1,701 patients were included (average age: 23 years, 51.5% males, 30.4% children, 17.7% adolescents and 51.9% adults). Severe and persistent AR affected 70.9% of them and 53.7% showed polysensitization. Asthma was associated with AR in 34.4% and was well-controlled in 58.5%. The occurrence of at least one AR flare-up in the year was reported by 77.7%, with an annual rate in the whole population of 2.6 ± 3.9 and a duration of 14.1 ± 17.1 days. Deeply or moderately AR-related degraded QoL was experienced by 39.5% and 64.6%, respectively. The occurrence of ≥ 2 AR flare-ups was reported by 54.5% and was associated with polysensitization, AR intermittence and severity.
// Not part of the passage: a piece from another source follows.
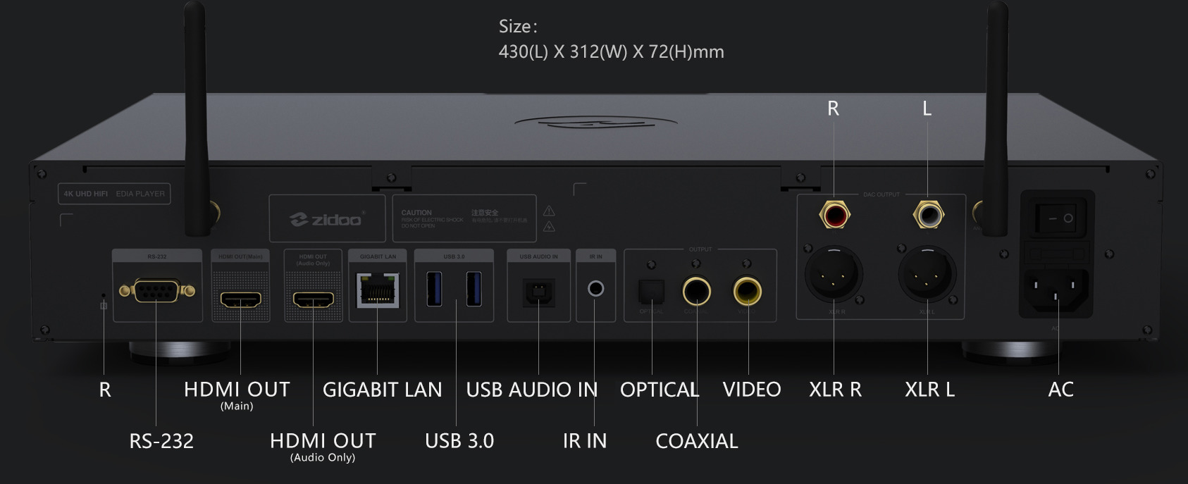Click the coaxial output RCA jack

[x=696, y=290]
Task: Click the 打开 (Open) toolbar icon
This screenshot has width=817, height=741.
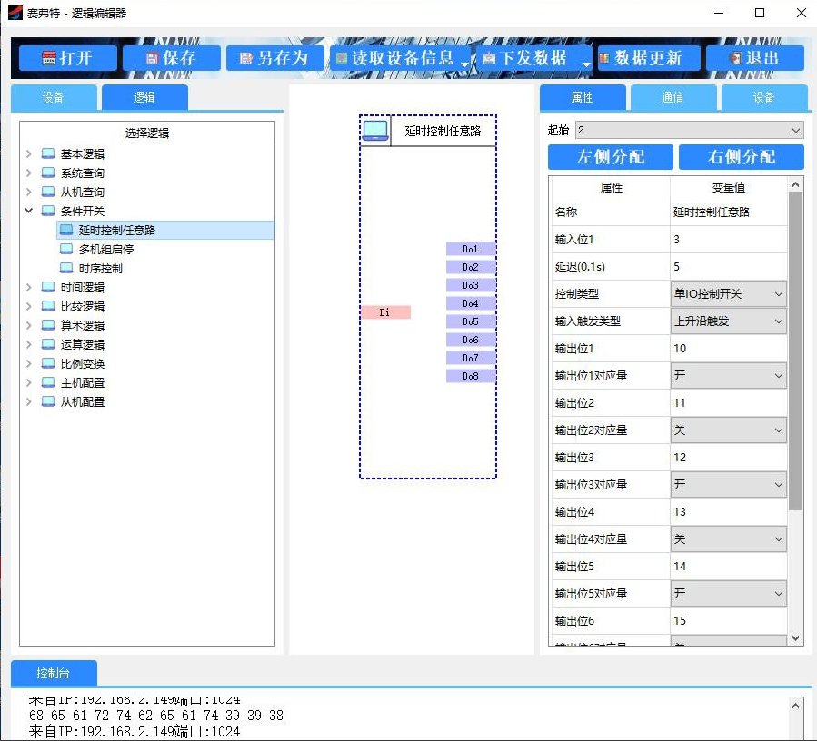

Citation: de Gabory L, Amet S, Le Maux A, Meunier J-P, Chartier A, Chenivesse C (2023) Cross-sectional study to describe allergic rhinitis flare-ups and associated airways phenotype in house dust mite sensitization. PLoS ONE 18(3): e0283246. https://doi.org/10.1371/journal.pone.0283246
Editor: Sethu Thakachy Subha, University Putra Malaysia, MALAYSIA
Received: July 6, 2022; Accepted: March 5, 2023; Published: March 23, 2023
Copyright: © 2023 de Gabory et al. This is an open access article distributed under the terms of the Creative Commons Attribution License, which permits unrestricted use, distribution, and reproduction in any medium, provided the original author and source are credited.
Data Availability: All relevant data are within the manuscript and its Supporting Information files.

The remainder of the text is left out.